The guard told the WSWS, “We have a government that are hell-bent on reducing the workforce to reduce costs.” He continued, “Going forward we’re going to end up with what’s essentially like a revolution: we’re going to get all the unions, different political groups, all the public sector together and there’s going to be an uprising. And I think the Tories now are on borrowed time.”
Referring to other sections of the working class in struggle, the guard said, “There is going to be unified action,” referring to “bus drivers in London” as well as “the post office… barristers, teachers, NHS [National Health Service] workers, who have been very, very badly treated. I think, such is the strength of feeling and the fact that people won’t be able to put food on the table, you’re going to end up with a situation where everyone’s going to come together through necessity.”
Inflation, he noted, “will be over 13 percent come January. Two-thirds of people are going to be in fuel poverty. Once that starts happening and it’s impacting on people, there will be an uprising.”

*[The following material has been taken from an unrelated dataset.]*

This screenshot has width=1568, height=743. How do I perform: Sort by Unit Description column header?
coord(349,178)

Mark Carter, a rail worker and the local RMT branch secretary, told the WSWS, “The bitter pill that they are trying to make us swallow is forcing redundancies, changes to terms and conditions and also fire-and-rehire tactics within the grades. They are looking to bring in more driver-only operated trains and then re-engage guards on a headline wage of about £10,000 less than they are already on. Also they want to shut every ticket office in the country. We think that we are going to be left with a husk of a railway.

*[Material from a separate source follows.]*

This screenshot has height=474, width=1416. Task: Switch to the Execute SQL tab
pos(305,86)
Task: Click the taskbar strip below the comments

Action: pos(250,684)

“What this really is, is the McNulty report put into action. In the 1990s, the government of the time commissioned Sir Roy McNulty who was a bit of a captain of industry, to find out why the railways in this country aren’t as efficient as those in other European countries.
“Most railways in other countries are one single entity, they might have a bit of privatisation within them, but they are one entity, whereas over here they are completely fragmented.
“But Roy McNulty completely side stepped that and decided that the problem we have is that we haven’t got enough privatisation. So, the McNulty report recommends driver-only operation, a massive reduction in staff, and it recommends modernisation which means replacing people with technology. And they’ve used COVID as a smoke screen to bring that in.”
Mark added, “It’s the DfT [Department of Transport] that is driving this. They are driving this dispute. I think they knew that we would ballot for action given the radical changes that they want to put forward. They just want to take us on, and I think that this is going to be a long dispute.”